Felicia Browne was born to well-to-do parents in the London suburbs in 1904. She took various courses at the Slade School of Fine Art in London between 1921 and 1928. Then she went to Germany to study sculpture. Historian Tom Buchanan writes* that she witnessed the rise of Nazism in Berlin, and may have taken part in anti-fascist street fighting. She returned to Britain in the early 1930s and in 1933 joined the Communist Party.
She travelled by car to Spain via Paris with her friend, Edith Bone. They arrived in Barcelona just days before Franco’s attempted coup of 18 July 1936. The people rose up to defend the Popular Front government and Felicia Browne was immediately caught up in those heady days.
After trying unsuccessfully to enter the medical serv- ices, she volunteered to join the PSUC (Catalan communist) militia, the Karl Marx, heading for Aragon to defend the Republic. They made their headquarters in the small but strategically important town of Tardienta. It was situated near to the railway line from Zaragoza to Huesca, which took vital supplies to the rebel forces. An aqueduct that carried water supplies to the enemy also passed through the town.

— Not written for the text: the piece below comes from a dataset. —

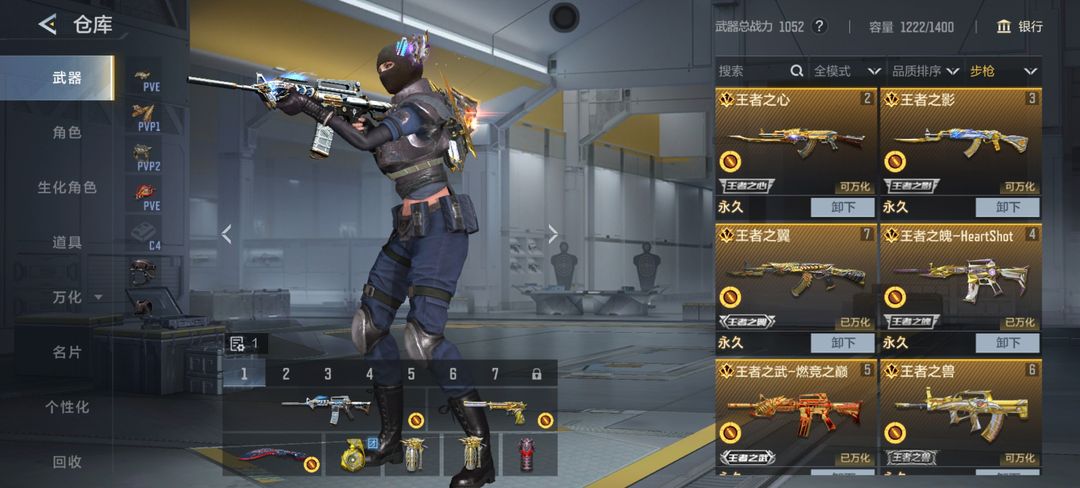Switch to loadout slot 3
This screenshot has width=1080, height=488.
coord(327,374)
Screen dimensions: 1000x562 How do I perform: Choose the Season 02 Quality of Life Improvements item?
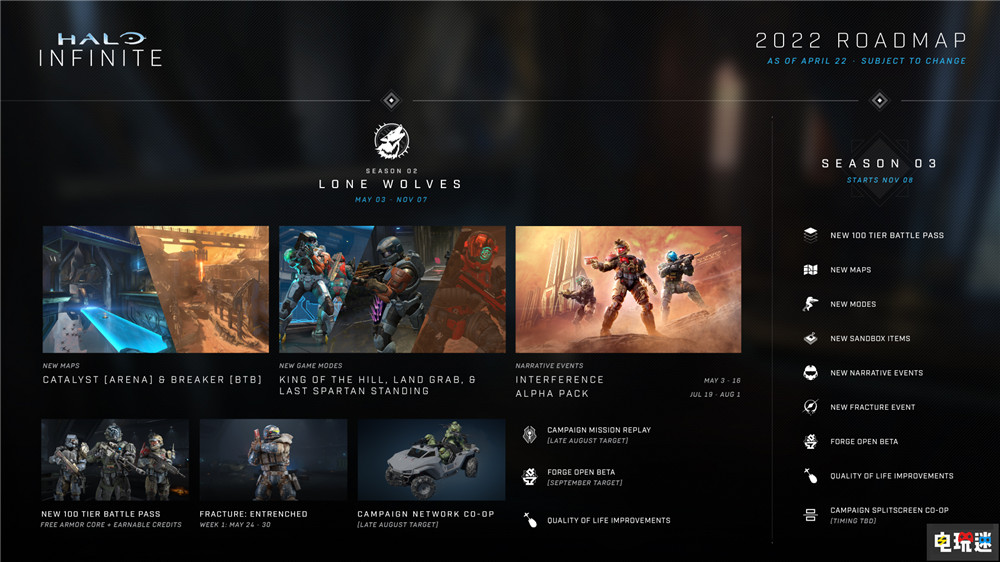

When the Karl Marx militia arrived in Tardienta, other militia columns were already billeted there. Several small-scale exchanges of fire took place on 14 and 15 August 1936 between forces of the Columna del Barrio, which included Dutch miliciana and machine-gunner Fanny Schoonheyt, and the rebels.
Felicia Browne’s militia attempted to sabotage the railway line. In a surprise attack by fascist forces that greatly outnumbered them, an Italian miliciano was wounded. Felicia went to his rescue and both were cut down by machine-gun fire and killed, probably on 22 August 1936.
During her brief time in Spain, Felicia Browne sketched other members of the militia, local people and the scenes around her. Following her death, these and other sketches were exhibited in London in October 1936. A selection of them were later published by Lawrence & Wishart, using as a preface Felicia Browne’s letter to Elizabeth Watson. They have frequently been reproduced to illustrate books on the Spanish Civil War.
Pauline Fraser is an IBMT Trustee. Along with IBMT Treasurer Charles Jepson she is organising the IBMT trip to Aragon this October. See page 26 for more details.
* In “The lost art of Felicia Browne” in “The Impact of the Spanish Civil War on Britain” (Sussex Academic Press, Eastbourne, 2007).